Return to the Native People
The wild buffalo of North America is a native ruminant of unpredictable behavior. It may appear sluggish, dim-witted, even docile, but people who value their lives should never venture too close to one. Any buffalo can suddenly charge without warning. A formidable fighter, it is equipped by nature to do maximum damage to an opponent.
Even a grizzly bear had to be careful which buffalo it picked on. In a fight witnessed by several frontiersmen between a buffalo bull and a grizzly, the grizzly seemed to be having the best of the fight when the injured buffalo suddenly lunged, catching the bear’s mid-section with his horns and twisting his mighty head into the soft flesh. With a horrible roar of pain, the bear was finished. Both animal warriors retreated into the brush and died.
The buffalo has small legs and feet for its size, and in spite of all the shoulder bulk, it is surprisingly nimble like a goat. It has the ability to jump fences that would contain most cattle, and, when startled, it can jump over another buffalo to make its getaway. Except when chased or starved, buffalo will stay within normal cattle fencing. Cows weigh 900 to 1,200 pounds; bulls 1,500 to 1,800 pounds, with some big ones going to well over 2,000 pounds.

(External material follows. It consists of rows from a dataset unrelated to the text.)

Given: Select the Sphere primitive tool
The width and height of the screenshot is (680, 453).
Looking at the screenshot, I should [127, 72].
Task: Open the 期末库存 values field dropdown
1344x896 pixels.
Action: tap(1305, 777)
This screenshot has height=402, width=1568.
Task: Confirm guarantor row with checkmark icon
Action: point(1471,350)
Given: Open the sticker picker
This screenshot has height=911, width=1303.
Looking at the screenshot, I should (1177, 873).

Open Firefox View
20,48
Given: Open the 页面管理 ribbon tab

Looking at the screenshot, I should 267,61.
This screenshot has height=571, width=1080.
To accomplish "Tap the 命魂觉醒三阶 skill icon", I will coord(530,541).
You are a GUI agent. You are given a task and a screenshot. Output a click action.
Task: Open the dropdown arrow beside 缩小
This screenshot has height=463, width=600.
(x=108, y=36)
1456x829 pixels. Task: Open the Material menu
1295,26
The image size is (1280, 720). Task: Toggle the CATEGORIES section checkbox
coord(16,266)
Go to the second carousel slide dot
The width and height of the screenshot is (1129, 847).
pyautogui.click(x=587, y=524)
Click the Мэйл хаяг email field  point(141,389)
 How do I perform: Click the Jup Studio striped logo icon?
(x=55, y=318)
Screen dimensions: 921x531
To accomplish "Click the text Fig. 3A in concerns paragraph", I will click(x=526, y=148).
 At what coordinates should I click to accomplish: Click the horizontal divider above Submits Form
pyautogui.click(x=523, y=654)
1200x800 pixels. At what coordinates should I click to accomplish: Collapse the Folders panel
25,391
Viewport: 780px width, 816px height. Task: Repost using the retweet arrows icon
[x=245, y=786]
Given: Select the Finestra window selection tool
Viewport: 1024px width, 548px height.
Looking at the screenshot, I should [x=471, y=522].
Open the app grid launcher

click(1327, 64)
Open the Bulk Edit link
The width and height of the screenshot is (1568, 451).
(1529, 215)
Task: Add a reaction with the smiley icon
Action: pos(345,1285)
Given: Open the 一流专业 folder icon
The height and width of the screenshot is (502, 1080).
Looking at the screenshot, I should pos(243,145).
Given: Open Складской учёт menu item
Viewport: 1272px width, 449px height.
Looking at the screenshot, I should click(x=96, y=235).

Calves are generally born in late spring and weigh 40 to 50 pounds. Cows in good health produce a calf almost every year and can be bred up to age 30. It is not all that unusual to find a cow still producing calves at age 40.
Bison Are Back
To assist commercial producers, two organizations merged in 1995 to form the National Bison Association (NBA) in the U.S. Sam Albrecht, Executive Director of the Denver, Colorado based organization, reports the NBA has over 2,400 members in 50 states and 20 countries. He says the industry is growing at a strong 15 to 20 percent a year. The Canadian Bison Association, in Regina, Saskatchewan, has 1,400 members.
About 40,000 buffalo are slaughtered each year for the meat industry. This compares with about 125,000 beef cattle that go to market every day in the U.S. alone. Bison meat, according to the USDA Nutritional Database, tops beef, pork, and chicken for low fat and cholesterol. When comparing 100 grams of cooked lean meat, bison had 2.42 grams of fat to over seven for skinless chicken and more than nine for both beef and pork.
Every indication in the bison business points to a thriving industry. Live auction prices for top breeding animals have been high in recent years. In 1999, a two-year old bull at the annual Gold Trophy Bison Show and Sale in Denver brought a record price of $101,000.
While buffalo herds may never again rival the grand and massive herds of history, at least 250,000 buffalo now live throughout North America.